WHAT YOU NEED TO DO ▸
In the records below, find the line with "Given: Toggle the 激活Windows switch", then copy each line exactly until you have copied the line with "This screenshot has height=600, width=800.". Leave any picture out.

WORKING DATA ▸
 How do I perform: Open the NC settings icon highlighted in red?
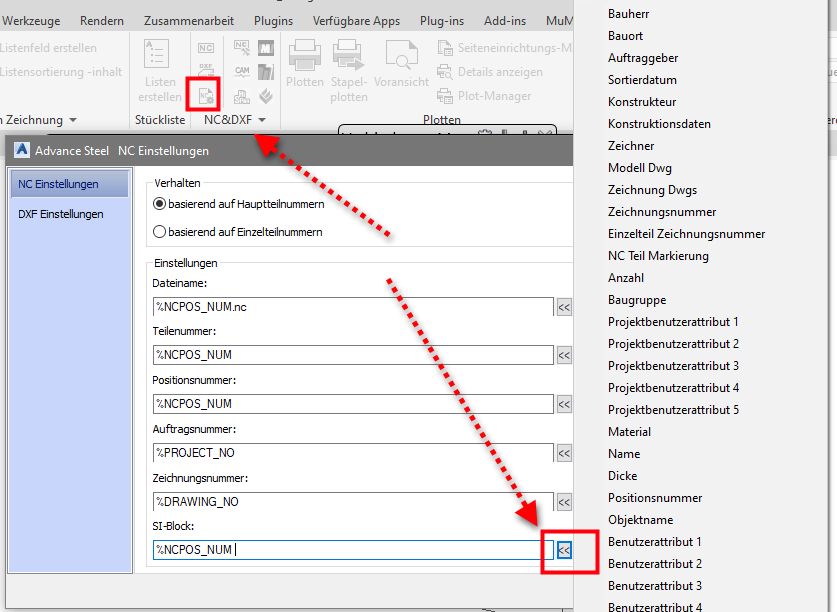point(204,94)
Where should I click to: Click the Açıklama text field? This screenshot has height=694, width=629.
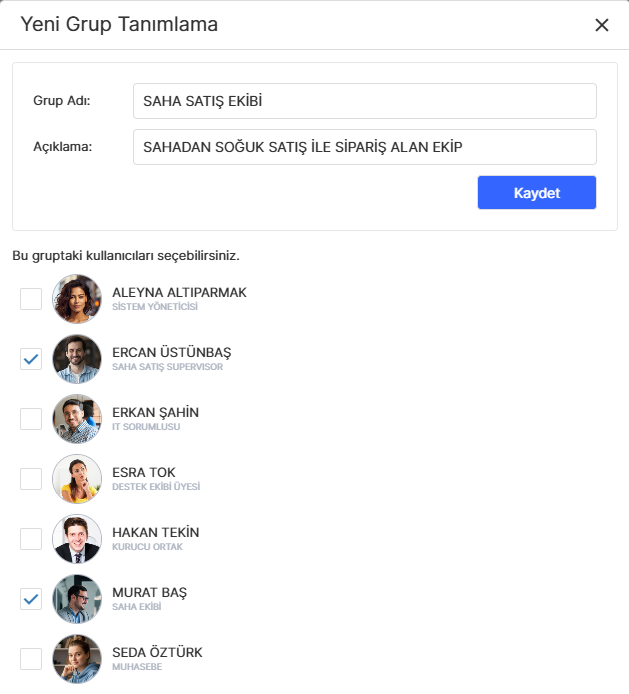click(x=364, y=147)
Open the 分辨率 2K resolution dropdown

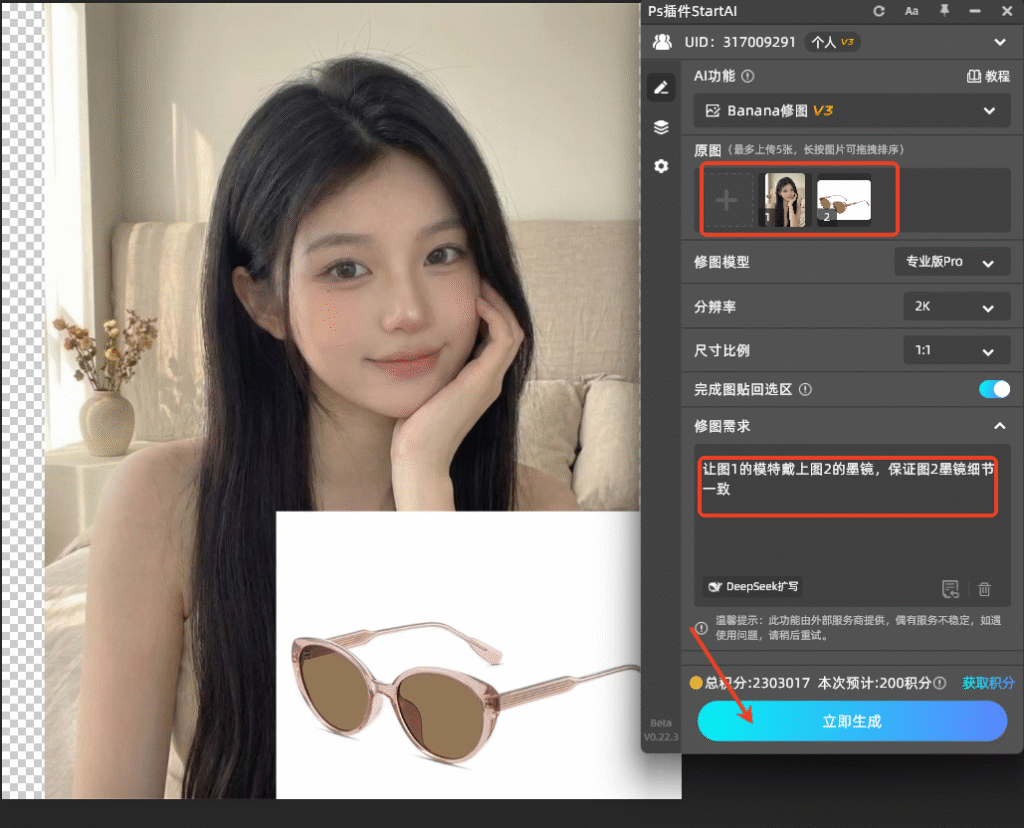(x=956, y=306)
---
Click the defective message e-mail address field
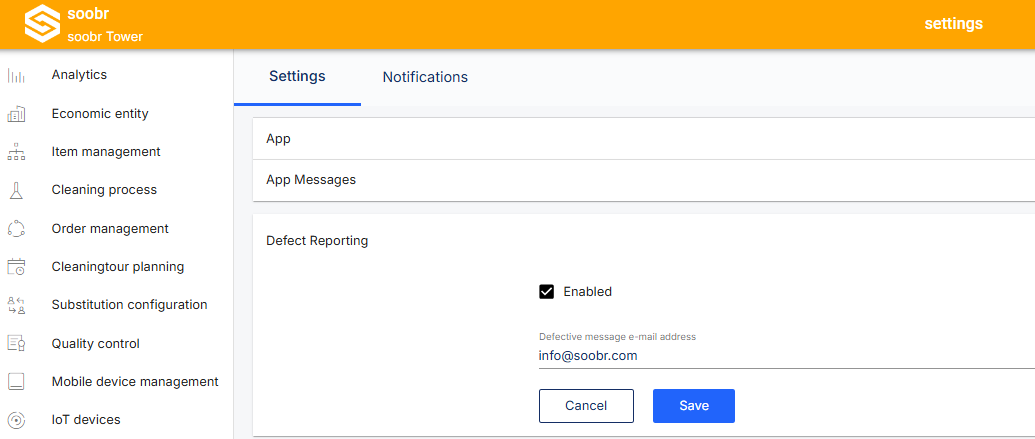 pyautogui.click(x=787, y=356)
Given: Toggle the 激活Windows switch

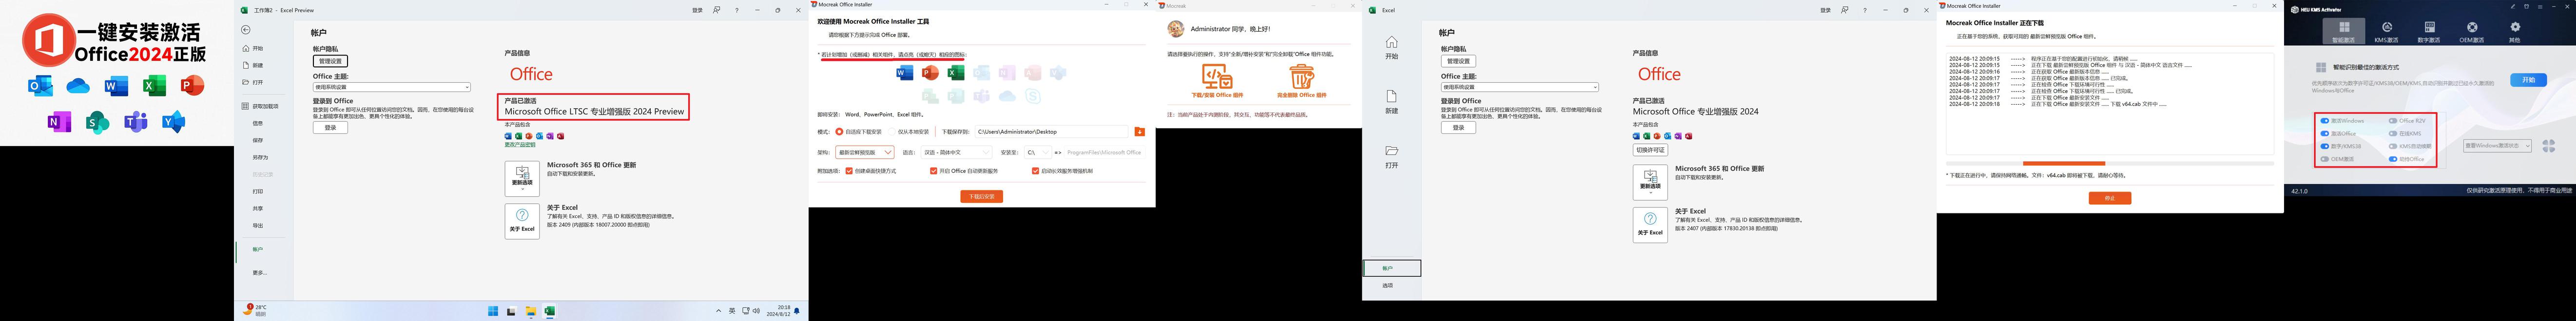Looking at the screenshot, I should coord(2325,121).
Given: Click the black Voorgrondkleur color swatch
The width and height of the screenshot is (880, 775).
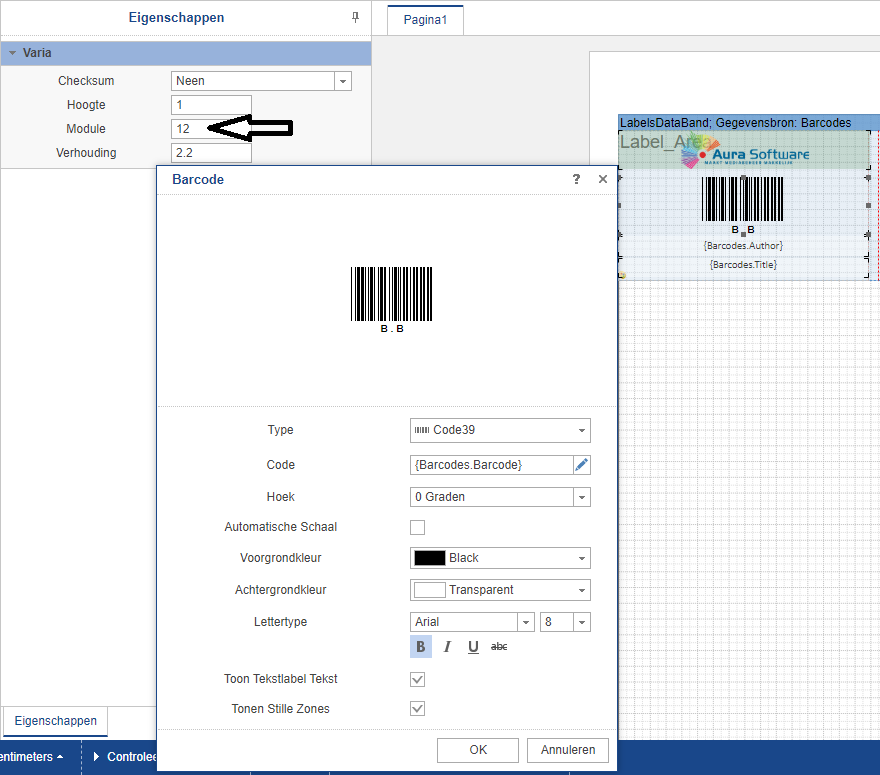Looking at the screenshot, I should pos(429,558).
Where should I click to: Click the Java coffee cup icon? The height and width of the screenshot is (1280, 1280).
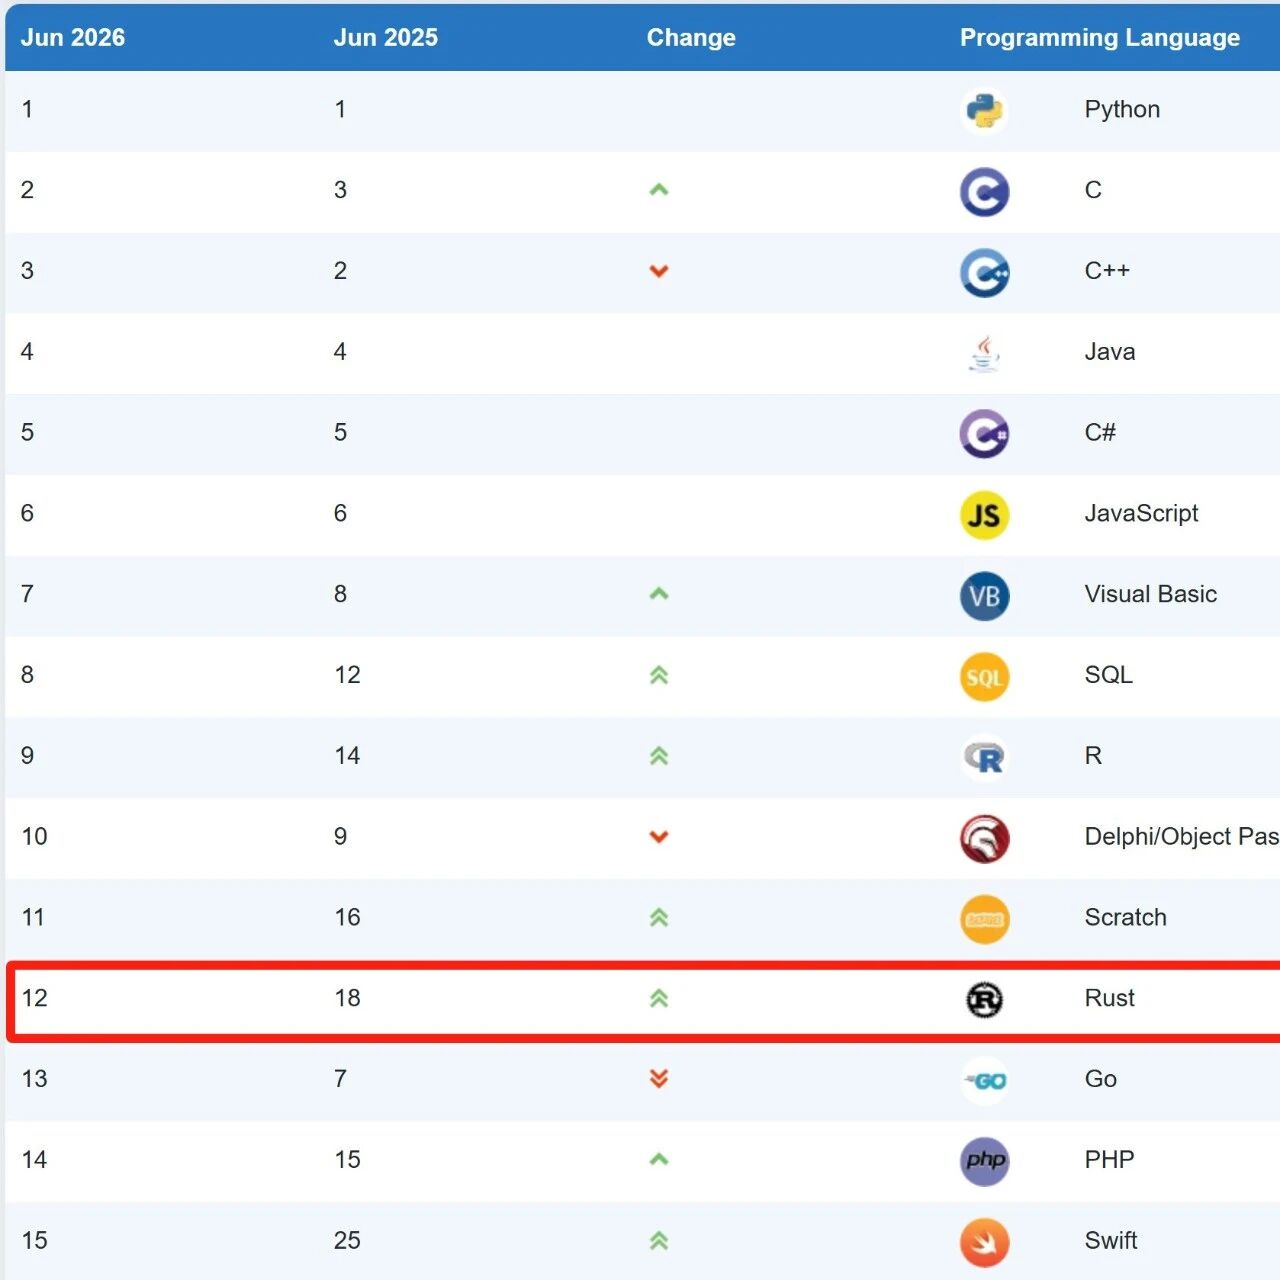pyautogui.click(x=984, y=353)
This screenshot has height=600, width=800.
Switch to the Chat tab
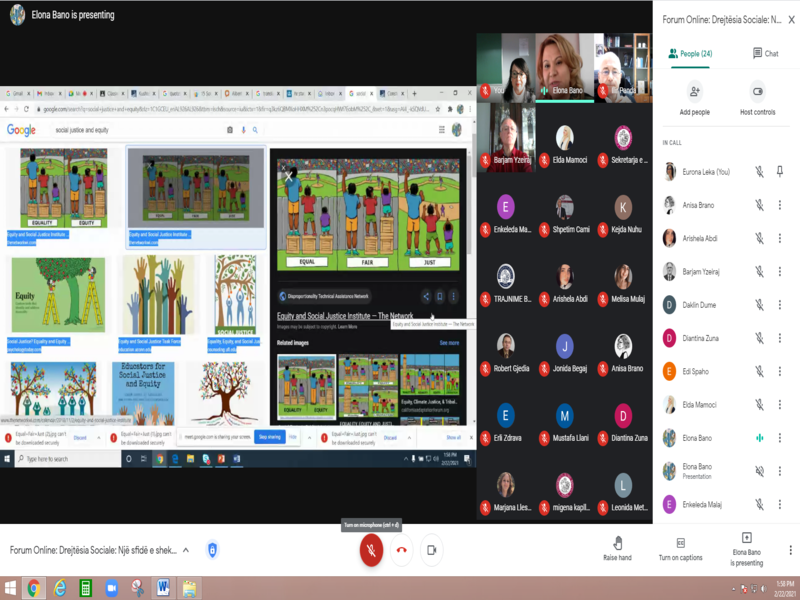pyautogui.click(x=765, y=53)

SOLVED PROBLEM ▸
Given: Toggle the 激活Windows switch

Looking at the screenshot, I should coord(2325,121).
Given: Click the black Voorgrondkleur color swatch
The width and height of the screenshot is (880, 775).
Looking at the screenshot, I should pos(429,558).
Where should I click to: Click the Java coffee cup icon? The height and width of the screenshot is (1280, 1280).
pyautogui.click(x=984, y=353)
This screenshot has height=600, width=800.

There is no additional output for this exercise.